Cyclophosphamide and ifosfamide are commonly used anticancer agents. A major limiting factor in their use is the resulting bladder toxicity which can lead to ongoing bladder pain, urgency and dysuria. A major metabolite of these drugs, acrolein, is toxic to human urothelial cells, reducing cell survival and increasing damaging reactive oxygen species (ROS) formation.
To investigate whether N-acetylcysteine or Vitamin C can protect human bladder urothelial cells from damage due to acrolein.
Human bladder urothelial cells (RT4 and T24) were treated with acrolein (100µM) alone or in combination with N-acetylcysteine or Vitamin C (0-3mM) for 24 hours. A matched untreated control was also included for each group. Following treatment, cell survival and ROS formation were measured.

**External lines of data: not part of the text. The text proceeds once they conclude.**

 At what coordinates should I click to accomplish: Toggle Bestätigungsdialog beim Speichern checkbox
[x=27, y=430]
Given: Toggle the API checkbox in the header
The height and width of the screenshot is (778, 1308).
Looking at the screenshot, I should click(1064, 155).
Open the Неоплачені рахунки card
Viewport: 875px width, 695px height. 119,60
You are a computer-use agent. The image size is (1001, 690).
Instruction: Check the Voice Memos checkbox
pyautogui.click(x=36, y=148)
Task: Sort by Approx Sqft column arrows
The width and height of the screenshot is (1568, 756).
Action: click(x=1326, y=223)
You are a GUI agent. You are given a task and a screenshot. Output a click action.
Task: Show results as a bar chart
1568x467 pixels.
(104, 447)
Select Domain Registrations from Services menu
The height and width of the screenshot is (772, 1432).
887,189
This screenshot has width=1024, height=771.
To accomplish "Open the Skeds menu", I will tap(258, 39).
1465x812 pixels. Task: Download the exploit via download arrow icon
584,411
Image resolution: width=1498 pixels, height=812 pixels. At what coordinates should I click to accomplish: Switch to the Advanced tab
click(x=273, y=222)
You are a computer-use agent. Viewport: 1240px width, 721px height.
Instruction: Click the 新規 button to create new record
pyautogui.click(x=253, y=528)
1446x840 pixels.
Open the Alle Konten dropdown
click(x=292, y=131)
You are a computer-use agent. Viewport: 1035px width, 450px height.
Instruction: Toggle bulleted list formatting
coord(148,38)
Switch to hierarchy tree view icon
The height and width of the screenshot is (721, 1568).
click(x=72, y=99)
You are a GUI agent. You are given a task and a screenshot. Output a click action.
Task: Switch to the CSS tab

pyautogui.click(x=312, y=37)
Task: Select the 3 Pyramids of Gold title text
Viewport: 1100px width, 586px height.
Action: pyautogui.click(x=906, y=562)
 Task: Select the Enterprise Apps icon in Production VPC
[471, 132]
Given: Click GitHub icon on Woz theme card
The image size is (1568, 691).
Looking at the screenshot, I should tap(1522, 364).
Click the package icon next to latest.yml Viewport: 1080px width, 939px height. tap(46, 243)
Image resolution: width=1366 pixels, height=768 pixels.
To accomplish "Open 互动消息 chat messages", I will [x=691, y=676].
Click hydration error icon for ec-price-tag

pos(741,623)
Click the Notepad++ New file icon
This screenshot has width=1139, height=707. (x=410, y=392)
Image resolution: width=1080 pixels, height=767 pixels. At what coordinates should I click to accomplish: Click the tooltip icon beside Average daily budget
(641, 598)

Acrolein (100µM) reduced cell survival by 65±6% in RT4 cells (p<0.05) and 93±1% in T24 cells (p<0.01). The reduction in cell survival due to acrolein was completely abolished in the presence of N-acetylcysteine (1mM) (p<0.001). Basal ROS levels were increased by 10±5% in acrolein (100µM) treated RT4 cells. N-acetylcysteine (1mM) not only prevented the increase in ROS production induced by acrolein but inhibited basal ROS production by 69±1% (p<0.01). Cell survival in acrolein treated T24 cells was too low to allow accurate measurement of ROS production. Vitamin C had no protective effects but at a concentration of 3mM had a pro-oxidant effect leading to increase ROS formation and decreased cell viability (p<0.05).
N-acetylcysteine appears to protect human bladder urothelial cells from damage caused by the cyclophosphamide and ifosfamide toxic metabolite acrolein. Vitamin C has antioxidant properties but does not protect the urothelial cells. N-acetylcysteine can be given as an oral supplement and may have benefits for patients receiving cyclophosphamide and ifosfamide, potentially reducing bladder urothelial cell damage and uro-toxic side effects.